Le Bâlois au polo turquoise a distribué son savoir comme il l’entendait, réussissant, avec l’appui d’un service qui fonctionnait à souhait, des contrepieds, des volées, des amorties, des attaques en coup droit et revers. En réalité, on a vu, vendredi sur le tapis de la Rod Laver Arena, un professeur de tennis venu d’ailleurs distiller sa science technique et tactique. A cette nuance près que son élève n’avait rien d’un débutant, lui qui figure parmi le top-10 mondial et a disputé, ici même, une finale perdue en 2008 face à Novak Djokovic.

«Je me sentais très relâché, la balle partait bien de ma raquette quoi que je tente, c’était fun!», s’amusera le maître. Un qui rigolait moins, c’était son «étudiant du soir», le sympathique et démonstratif Français, pour une fois éteint. «Roger a juste davantage de talent que moi. J’étais aussi usé par mes deux affrontements précédents contre Almagro puis Djokovic. Mais ce n’est pas cela qui m’a fait perdre. Mon premier service ne passait pas, et je n’ai pu mettre de l’intensité dans mon jeu. Bon, d’accord, j’ai paumé une demi-finale de Grand Chelem contre Federer, et alors? D’autres ont subi le même sort avant moi, il n’y a pas de honte.»

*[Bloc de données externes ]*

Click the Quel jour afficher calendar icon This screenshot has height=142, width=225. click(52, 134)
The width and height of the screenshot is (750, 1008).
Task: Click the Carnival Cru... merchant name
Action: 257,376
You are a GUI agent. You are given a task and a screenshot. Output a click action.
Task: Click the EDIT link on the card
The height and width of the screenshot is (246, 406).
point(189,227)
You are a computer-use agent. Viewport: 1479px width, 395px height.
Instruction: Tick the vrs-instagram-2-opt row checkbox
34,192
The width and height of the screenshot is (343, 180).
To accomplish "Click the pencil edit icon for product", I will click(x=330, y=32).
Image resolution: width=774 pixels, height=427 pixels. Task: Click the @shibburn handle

Qui se lèvera pour contester? Ah oui, un homme, Andy Murray, promu ultime contradicteur de «Rodgeur» avant, peut-être, son 16e titre en Grand Chelem. En tous les cas sa 22e finale, la 8e de rang. L’Ecossais appartient aux rarissimes privilégiés – hors Rafael Nadal, à nouveau éloigné un mois des courts à cause de son genou droit –, pouvant se targuer d’un bilan provisoire positif face à Federer: le score actuel est de six victoires à quatre en faveur de Murray, Federer ayant remporté leurs deux ultimes confrontations sur dur, à Cincinnati ainsi qu’au Masters de Londres 2009.

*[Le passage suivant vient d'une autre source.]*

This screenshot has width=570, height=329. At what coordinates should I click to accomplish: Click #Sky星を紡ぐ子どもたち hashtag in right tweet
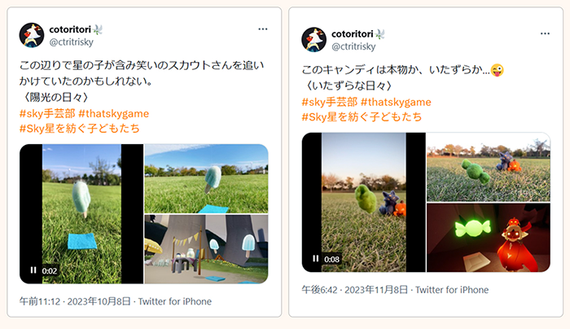tap(362, 116)
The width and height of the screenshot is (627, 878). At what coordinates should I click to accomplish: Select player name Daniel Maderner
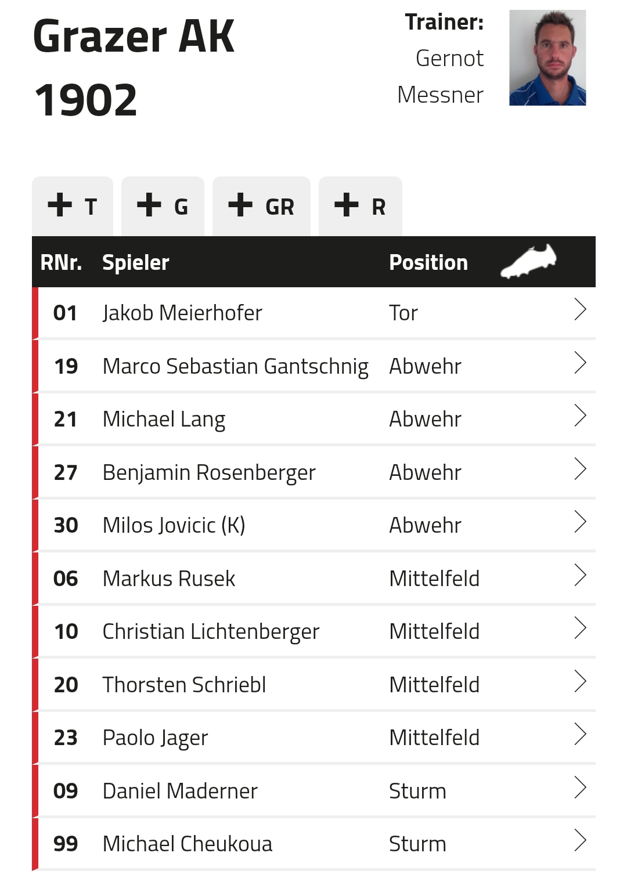click(180, 791)
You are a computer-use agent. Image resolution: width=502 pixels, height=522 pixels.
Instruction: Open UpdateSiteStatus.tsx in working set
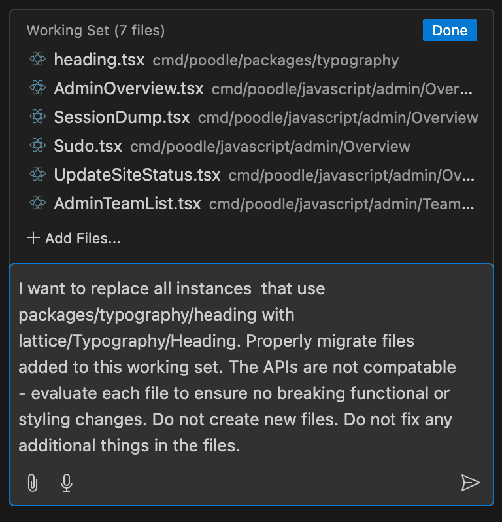tap(137, 175)
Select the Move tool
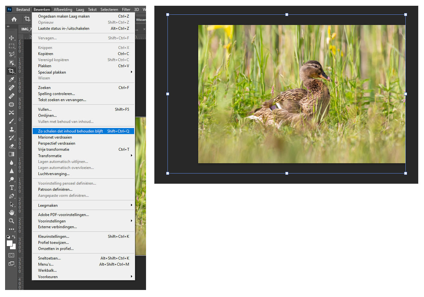424x297 pixels. (x=12, y=38)
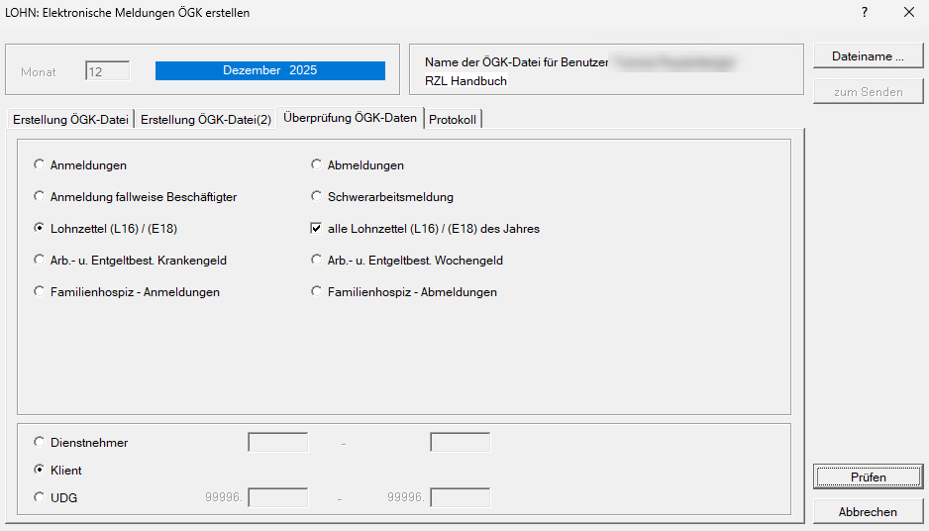Open the Erstellung ÖGK-Datei tab
Screen dimensions: 929x531
[70, 120]
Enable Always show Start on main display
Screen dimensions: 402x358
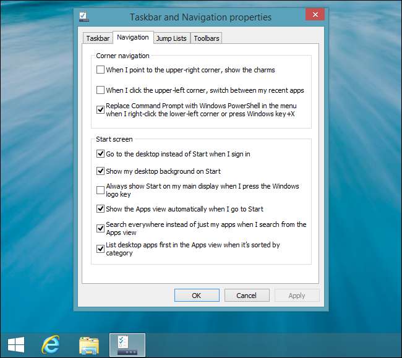click(x=101, y=190)
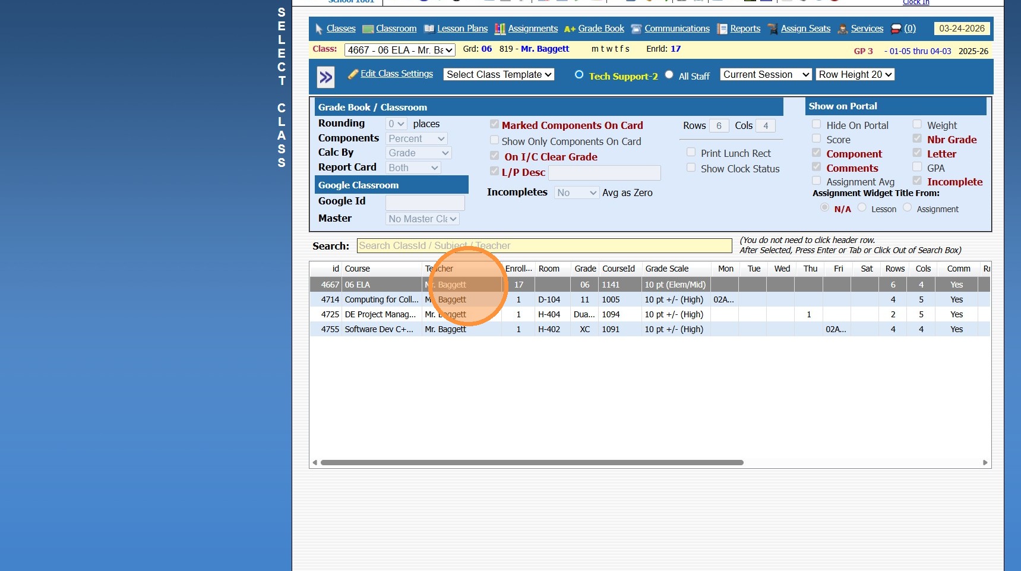This screenshot has height=571, width=1021.
Task: Click the Classroom chalkboard icon
Action: [368, 29]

L’analyse du «prof»: «La principale différence entre Andy et moi, c’est que j’avais gagné ma première finale de Grand Chelem, à Wimbledon 2003, alors que lui a perdu la sienne à l’US Open 2008. Et contre moi, en trois sets. Je vous assure que, sur le plan mental, ça modifie les données lorsque vous entrez sur le court central pour votre deuxième tentative. Il y a évidemment moins de pression sur vous dès lors que vous possédez déjà un trophée majeur.» Extrapolation: Murray devrait être plus nerveux que Federer dimanche.

Puis on lui demande quelles seront les clés de ce duel ultime. «La clé, c’est moi! Je veux dire si je joue bien, comme ce vendredi, ou pas. En tennis, l’équation est parfois aussi simple que ça. Autrement, je peux m’imaginer un match plutôt tactique. Andy est assez attentiste, il possède néanmoins l’un des meilleurs revers et retour de service du Circuit, plus une maturité tactique proche d’un spécialiste des échecs.» L’auditeur constate que le maître a décortiqué à l’avance les atouts de son opposant. Donc que la réplique ne saurait tarder à être au point.

Enfin, à un confrère qui aimerait connaître son avis sur le fait qu’un Britannique n’a plus brandi un titre en Grand chelem depuis 74 ans, le «prof» au 15 «Majors» lâche: «Il existe beaucoup de nations qui n’en ont encore gagné aucun!» Imparable, pour changer.